Zfs snapshot replication is double sized...why?

MR.Zombie · February 1, 2024, 1:01am

so I wanted to move my home dataset to my new pool.
I snapshot and replicated that data set to the new pool.
the replication task said complete when the two dataset sizes were the same. but the disks LEDs kept blinking… “hu?” so i checked and yep reporting showed loads of disk activity. And the activity didn’t stop until the new dataset was twice the size of the old

please help me understand whats going on

mgerdts · February 1, 2024, 2:00am

Is compression enabled on the source but not destination, this is easily explained.
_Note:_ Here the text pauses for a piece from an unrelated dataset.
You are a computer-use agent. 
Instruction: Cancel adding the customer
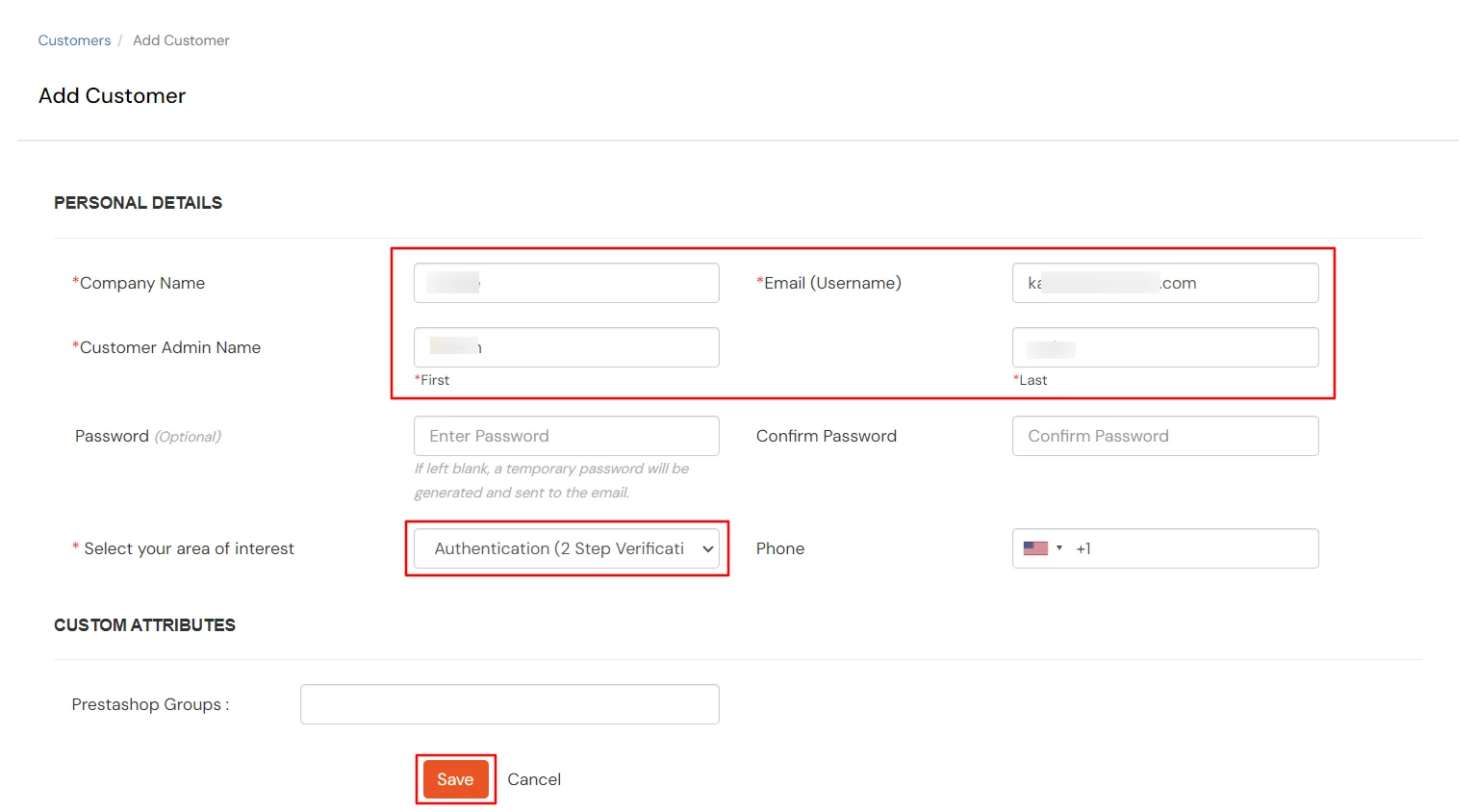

What is the value of compression and compressratio?

If the source uses 512 byte blocks and the destination uses 4 KiB blocks (ashift 9 vs 12) small files, the tail of lots of files, compressed blocks, etc. will take up to 8x more space.
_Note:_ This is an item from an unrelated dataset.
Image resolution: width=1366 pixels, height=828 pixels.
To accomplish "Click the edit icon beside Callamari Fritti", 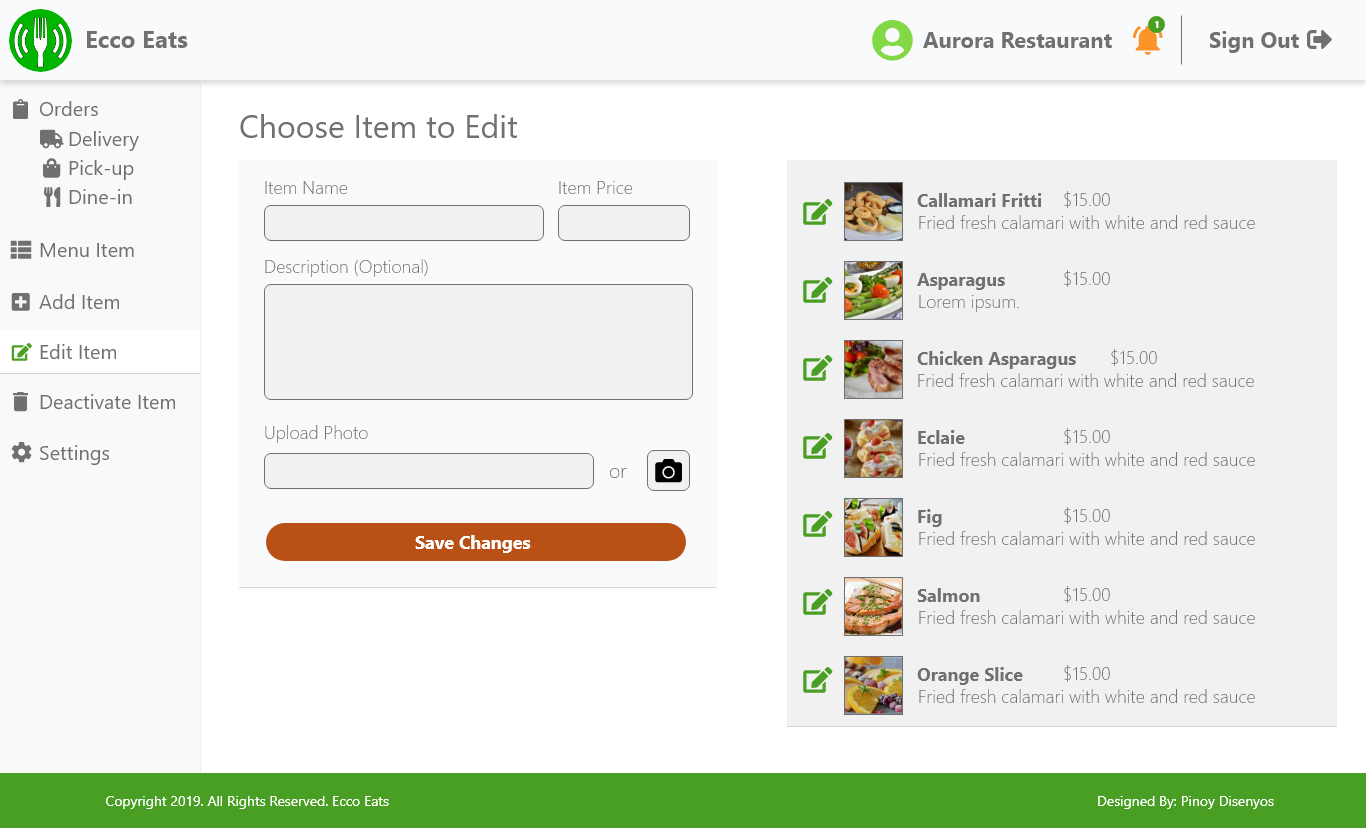I will 817,212.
If the vdev layout is different (raidz vs mirror, etc) you could see inflation due to skip blocks.

mercenary_sysadmin · February 1, 2024, 2:33am

This smells like a combination of different ashift and different topology, from here.

MR.Zombie · February 1, 2024, 7:07pm

someone on reddit was able to help. turns out the replication task made a rouge snapshot of the dataset that was taking up its own space

NAME AVAIL USED USEDSNAP USEDDS USEDREFRESERV USEDCHILD

vol2/alex 79.4T 855G 428G 428G 0B 0B

vol2/alex@auto-2024-01-31_18-45 - 428G - - -

after deleting that snap all was fine

mercenary_sysadmin · February 1, 2024, 9:09pm

ahhhhh, bitten by the zvol refreservation issue.

This is one of many reasons I really dislike zvols. By default, you have referservation=100%, which means that any snapshot of a zvol requires the entire space of the zvol to be reserved. (This is to keep from having an ENOSPC due running out of underlying storage for the zvol, as it diverges from its snapshots and they diverge from one another.)

You can set refreservation to a smaller value, in order to be able to realistically keep snapshots of your zvols. Or you can use a different backing topology, eg a sparse file on a dataset instead of a zvol. I’d strongly recommend doing one of the above, at least, because if you aren’t taking regular snapshots, you’re missing out on (several) AMAZING features of ZFS.